Meeting de la jeunesse du FPI
« Manifestation de la JFPI à la place CPI de Yopougon : meeting interdit ! », tel est le titre qui barre la Une de Le Patriote. Ce journal informe, comme d’autres d’ailleurs, que le maire de la commune a en décidé ainsi. Une décision qui a été approuvée par le gouvernement. « Koua Justin va t-il braver la décision ? », telle est la question que pose le quotidien. Puisque face à l’arrêté municipal, Koua a déclaré : « l’arrêté municipal est une rumeur. D’ailleurs au moment où vous m’appelez, je suis à une séance de travail avec l’ONUCI. Demain (ce matin) notre meeting aura lieu à la place indiquée, à 10H ». Il n’y a pas que la manifestation des pro-Gbagbo qui a été interdite.

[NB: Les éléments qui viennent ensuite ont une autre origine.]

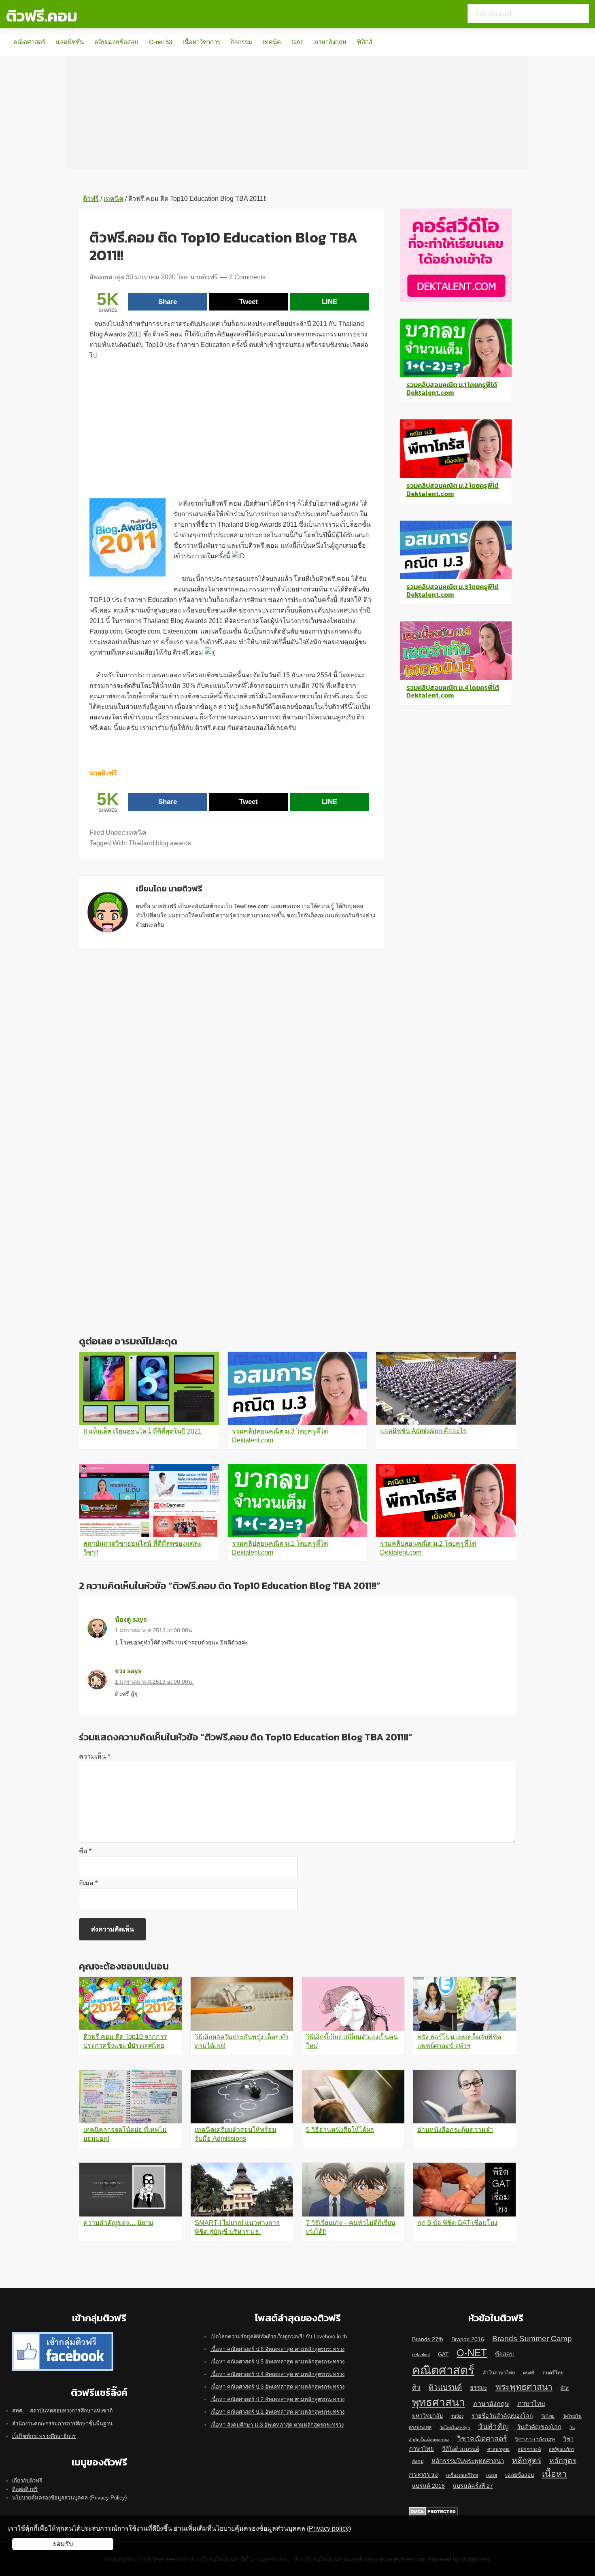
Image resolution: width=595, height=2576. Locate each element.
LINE (329, 302)
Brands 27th (427, 2339)
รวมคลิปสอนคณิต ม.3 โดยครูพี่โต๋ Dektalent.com (452, 590)
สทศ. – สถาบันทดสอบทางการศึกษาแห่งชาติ (62, 2411)
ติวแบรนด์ (445, 2387)
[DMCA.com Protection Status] (433, 2511)
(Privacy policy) (329, 2528)
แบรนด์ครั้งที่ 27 (473, 2485)
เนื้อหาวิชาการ (201, 41)
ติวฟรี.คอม (41, 16)
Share (167, 302)
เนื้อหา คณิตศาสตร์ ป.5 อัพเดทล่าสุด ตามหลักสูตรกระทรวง (277, 2362)
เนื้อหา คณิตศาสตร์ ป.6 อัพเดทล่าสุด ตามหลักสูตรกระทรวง (277, 2349)
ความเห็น (94, 1756)
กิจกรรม (241, 41)
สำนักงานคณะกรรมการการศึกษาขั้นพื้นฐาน (62, 2424)
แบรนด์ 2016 (428, 2485)
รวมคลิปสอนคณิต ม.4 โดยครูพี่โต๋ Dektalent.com (452, 691)
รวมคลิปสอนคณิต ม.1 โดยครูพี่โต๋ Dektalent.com (451, 388)
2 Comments (247, 277)
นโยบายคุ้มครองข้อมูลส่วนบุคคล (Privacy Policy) (69, 2498)
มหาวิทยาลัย (427, 2415)
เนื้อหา (554, 2474)
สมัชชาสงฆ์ (529, 2449)
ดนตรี (528, 2372)
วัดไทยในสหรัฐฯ (455, 2427)
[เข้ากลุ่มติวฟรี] (62, 2337)
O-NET (472, 2352)
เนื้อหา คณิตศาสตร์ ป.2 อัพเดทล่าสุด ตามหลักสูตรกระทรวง (277, 2399)
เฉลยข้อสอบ (519, 2475)
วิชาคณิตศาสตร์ (482, 2439)
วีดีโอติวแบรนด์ (460, 2449)
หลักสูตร (526, 2460)
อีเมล (88, 1883)
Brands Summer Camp (532, 2338)
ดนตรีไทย (552, 2373)
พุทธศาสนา (438, 2402)
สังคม (417, 2461)
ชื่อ (85, 1851)
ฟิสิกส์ (364, 41)
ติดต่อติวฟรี (25, 2489)
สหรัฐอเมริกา (561, 2449)
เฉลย (491, 2475)
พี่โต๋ (565, 2388)
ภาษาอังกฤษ (330, 41)
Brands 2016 (467, 2339)
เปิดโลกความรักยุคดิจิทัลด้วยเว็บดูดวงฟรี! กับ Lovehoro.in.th (278, 2337)
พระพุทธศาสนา (523, 2386)
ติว (416, 2387)
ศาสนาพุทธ (498, 2449)
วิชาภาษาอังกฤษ (535, 2439)
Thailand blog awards (160, 843)
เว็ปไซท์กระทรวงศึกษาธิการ (44, 2436)
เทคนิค (272, 41)
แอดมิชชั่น (70, 41)
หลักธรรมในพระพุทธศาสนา (467, 2461)
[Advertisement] (297, 112)
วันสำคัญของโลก (539, 2427)
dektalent (421, 2354)
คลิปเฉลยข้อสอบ (116, 41)
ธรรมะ (478, 2388)
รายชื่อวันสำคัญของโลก (502, 2415)
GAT (297, 41)
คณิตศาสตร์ (29, 41)
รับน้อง (457, 2416)
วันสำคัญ (493, 2426)
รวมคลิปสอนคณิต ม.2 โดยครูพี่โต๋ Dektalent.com (452, 489)
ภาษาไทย (531, 2404)
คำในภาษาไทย (498, 2373)
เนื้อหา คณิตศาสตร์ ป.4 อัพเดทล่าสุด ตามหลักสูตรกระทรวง (277, 2374)
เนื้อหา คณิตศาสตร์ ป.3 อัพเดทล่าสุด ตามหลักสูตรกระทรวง (277, 2387)
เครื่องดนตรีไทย (462, 2475)
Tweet (248, 302)
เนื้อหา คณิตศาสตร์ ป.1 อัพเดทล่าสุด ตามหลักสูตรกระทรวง (277, 2412)
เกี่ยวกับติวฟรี (27, 2481)
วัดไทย (548, 2416)
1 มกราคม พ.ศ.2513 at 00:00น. (154, 1630)
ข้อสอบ (504, 2354)
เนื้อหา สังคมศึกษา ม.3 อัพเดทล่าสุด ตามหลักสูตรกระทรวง (277, 2425)
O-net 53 (160, 41)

Celle des pro-Ouattara victimes de la crise post-électorale, pour protester contre Gbagbo, et celle du rassemblement des démobilisés ayant appartenu à des forces belligérantes pendant la crise, pour dénoncer leur situation socio-professionnelle, ont été également défendues, nous dit L’Expression. Il ajoute que le ministre de l’Intérieur a donné l’ordre aux policiers de faire respecter l’arrêté du maire. Il en a appelé « au sens civique des initiateurs des manifestations pour s’en tenir au respect de la décision du maire de Yopougon… ». Mais pour Notre Voie, c’est parce qu’ « ils ont peur de Gbagbo et la démocratie » que les tenants du pouvoir font dans l’intimidation. La peur bleue qu’ils ont de Gbagbo les amène à tout faire pour le faire oublier. Or la meilleure manière pour y parvenir, c’est de bien diriger le pays, affirme le quotidien.
Refus du FPI de participer aux élections locales
Le Front Populaire Ivoirien (FPI) n’ira pas aux élections municipales et régionales prochaines qui auront lieu le 21 avril 2013. Sur RFI, hier, le secrétaire général du parti, Richard Kodjo, a déclaré que « la date du 21 ne nous concerne pas. Nous estimons qu’elle devait être reportée pour que nous puissions une date consensuelle », rapporte L’inter. Le Patriote écrit donc que « le FPI se met définitivement out ». Même si le parti estime que le gouvernement devrait attendre la fin de leurs pourparlers pour fixer une date de concert avec les partis d’opposition, le quotidien avance que la position du FPI était perceptible depuis longtemps, du moment où il demandait la libération de Laurent Gbagbo et des ses proches, l’amnistie pour tous, le retour des exilés, etc. comme conditions pour aller à la réconciliation. En réponse à leur décision, le gouvernement, par le biais de son porte-parole Me Affoussy Bamba, a indiqué sur RFI que « le gouvernement a pris acte de ce que le FPI a décidé… Je ne pense pas qu’on puisse envisager à nouveau un report ». Concernant les réformes au niveau de la Commission Électorale Indépendante (CEI) souhaitées par les partis d’opposition, elle a dit : « laissons la CEI organiser les élections. Et ensuite, envisageons les réformes, s’il y a lieu de le faire ».